Rsg Production

Laurent dans le vent

 
(Drifting Laurent)
 

2025

FR                   EN

 

Porté par le vent, Laurent se retrouve au milieu d’une vallée isolée, dans la station haute-alpine des Orres. On ne sait pas trop d’où il vient, on ne sait pas trop où il va, on ne sait pas trop ce qu’il veut ; mais lui non plus. Soutenu par l’ACID, « Laurent dans le vent » est le deuxième long-métrage du trio Anton Balekdjian, Léo Couture et Mattéo Eustachon ; et ce film, plutôt atypique dans son fond et dans sa trame, a une patte clairement indépendante.

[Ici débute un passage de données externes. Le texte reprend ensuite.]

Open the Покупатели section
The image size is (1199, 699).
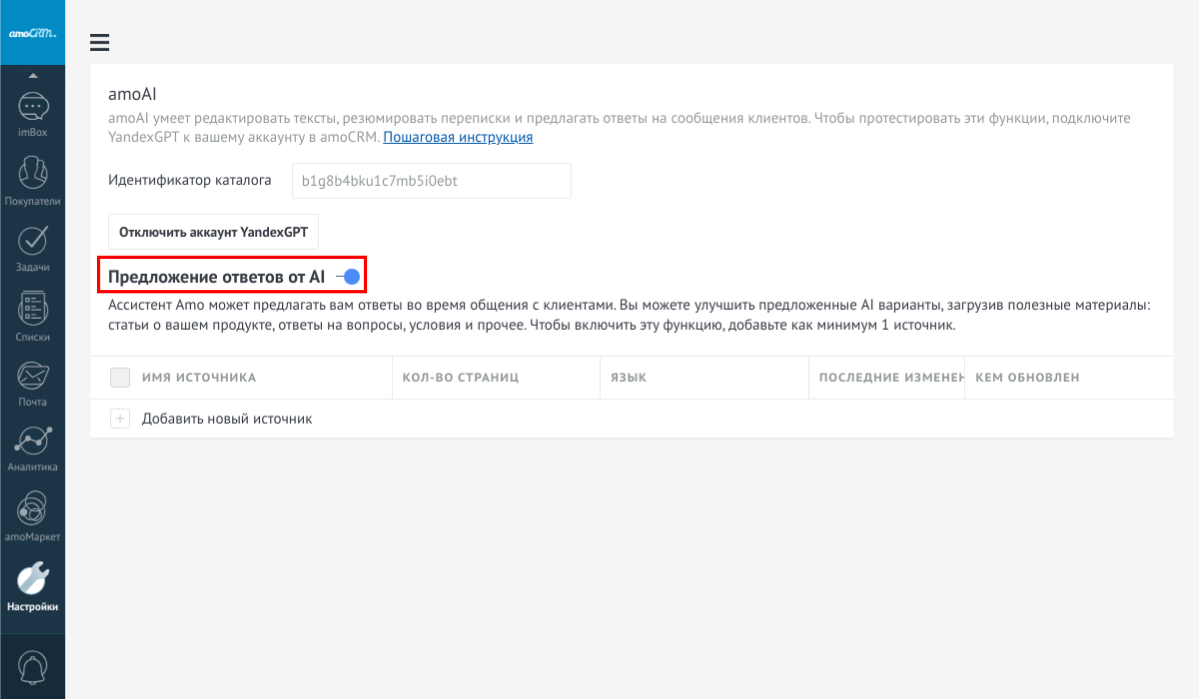point(32,180)
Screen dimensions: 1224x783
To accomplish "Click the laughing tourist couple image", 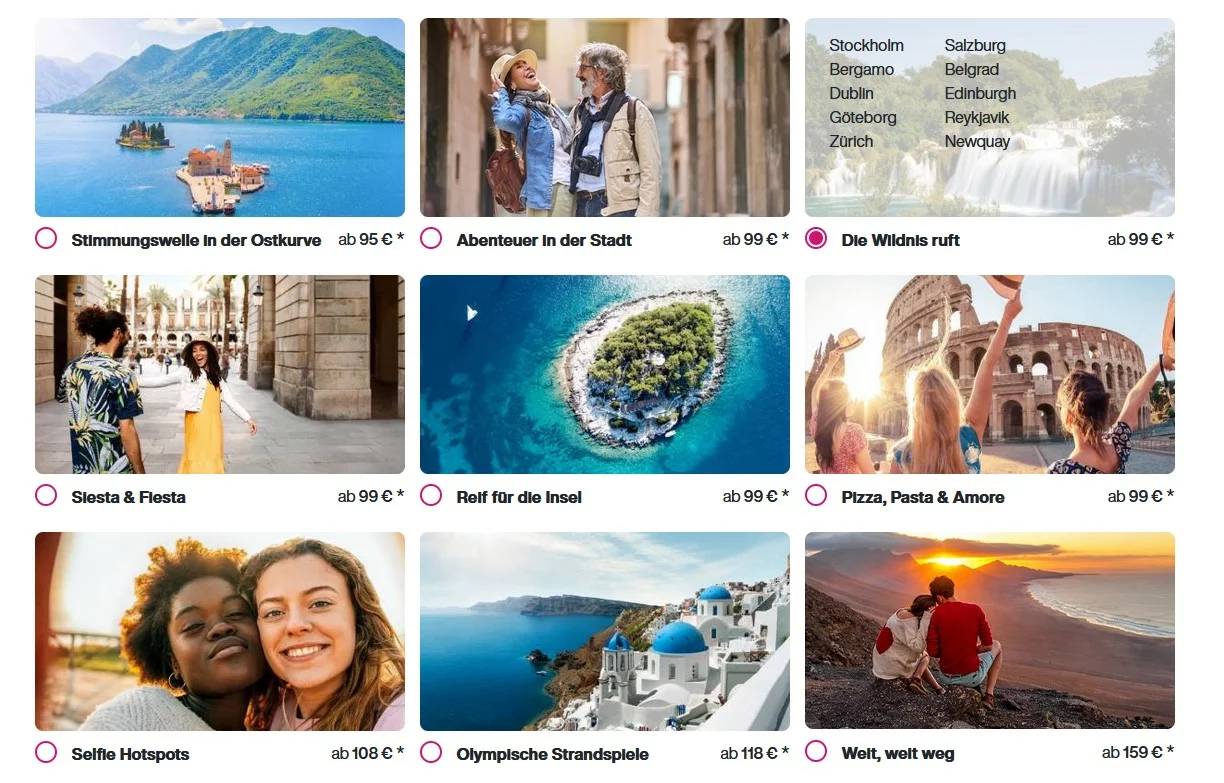I will (x=605, y=117).
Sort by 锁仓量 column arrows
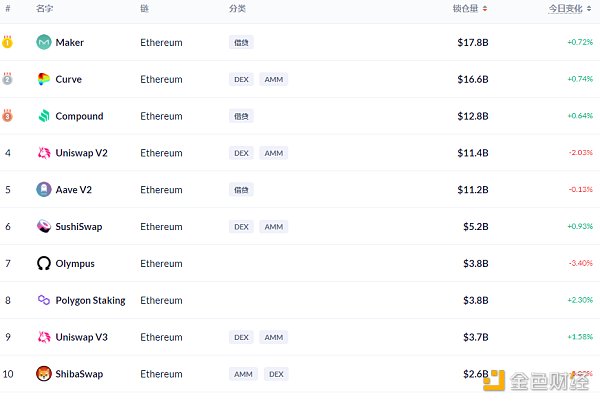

L’histoire est donc celle de ce Laurent, jeune adulte on ne peut plus perdu dans la vie. Sans ami, sans travail, sans abri, somme toute sans attache, ce garçon erre sans but. Jusqu’à ce qu’il croise la route de gens estimant eux aussi fuir voire passer à côté de leur propre existence. Ainsi de Lola, neurasthénique et si solitaire femme du troisième âge ; ainsi de Farès, mélancolique saisonnier qui souhaite tenter sa chance à Marseille ; ainsi de Sophia, branchée new age mais fatiguée et blessée par des années bien ailleurs ; ainsi de Santiago, maladivement timide geek qui se réfugie dans sa passion pour les vikings ; ainsi d’autres encore…

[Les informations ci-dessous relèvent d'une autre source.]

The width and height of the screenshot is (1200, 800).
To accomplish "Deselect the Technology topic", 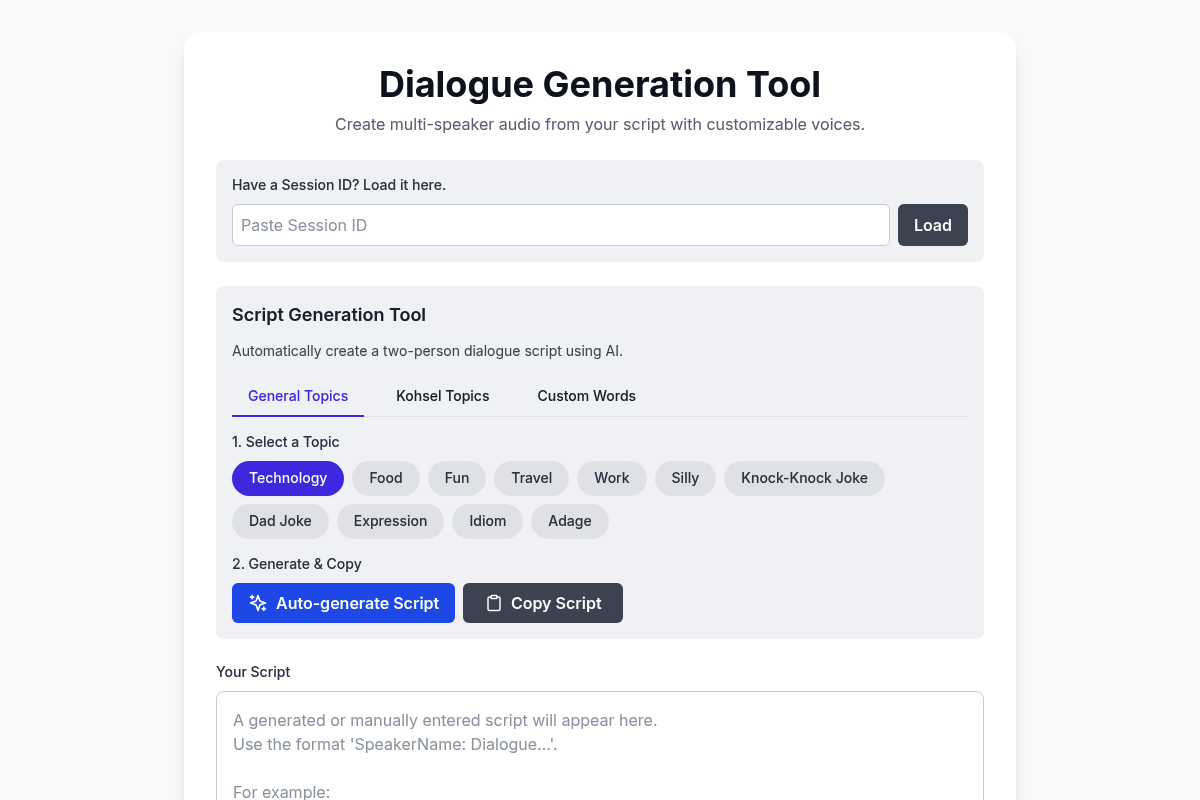I will click(287, 478).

Mettant à nu des personnes extrêmement marginales – de surcroît inspirées de réelles rencontres qu’ont faites les réalisateurs lors de leurs repérages (actrices et acteurs inclus) –, « Laurent dans le vent » retrace, à première vue, le parcours de ce que l’on qualifierait grossièrement et péjorativement de cas sociaux, d’individus reclus et exclus (souvent involontairement) de la société et du temps. Néanmoins, ces « cassos », certes pleins de « bizarreries » (aux yeux d’on ne sait qui d’ailleurs), sont des êtres humains comme tout le monde, traversés par les mêmes angoisses existentielles que n’importe qui. Toutes et tous alternent entre espoirs et désillusions mais continuent de vivre malgré tout.

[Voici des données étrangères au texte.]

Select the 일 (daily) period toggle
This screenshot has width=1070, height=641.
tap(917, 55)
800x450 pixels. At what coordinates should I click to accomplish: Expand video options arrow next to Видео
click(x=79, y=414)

Et ce qui les fait tenir, ce sont leurs passe-temps, mais aussi et surtout leurs quelques relations. Ces mêmes gens qui paraissent déracinés prennent ainsi peu à peu racine auprès des autres. Et c’est notamment le cas de Laurent qui finit par comprendre, durant ce doux, elliptique et étrange film, que la vie commence là où on le décide.

Axel Chevalier

 

Driven by the wind, Laurent finds himself in the middle of an isolated valley, in the high-alpine resort of Les Orres. We’re not quite sure where he comes from, we’re not quite sure where he’s going, we’re not quite sure what he wants – and neither is he. “Drifting Laurent” is the second feature film by the trio of Anton Balekdjian, Léo Couture, and Mattéo Eustachon; and this film, quite atypical in its subject matter and plot, has a distinctly independent style.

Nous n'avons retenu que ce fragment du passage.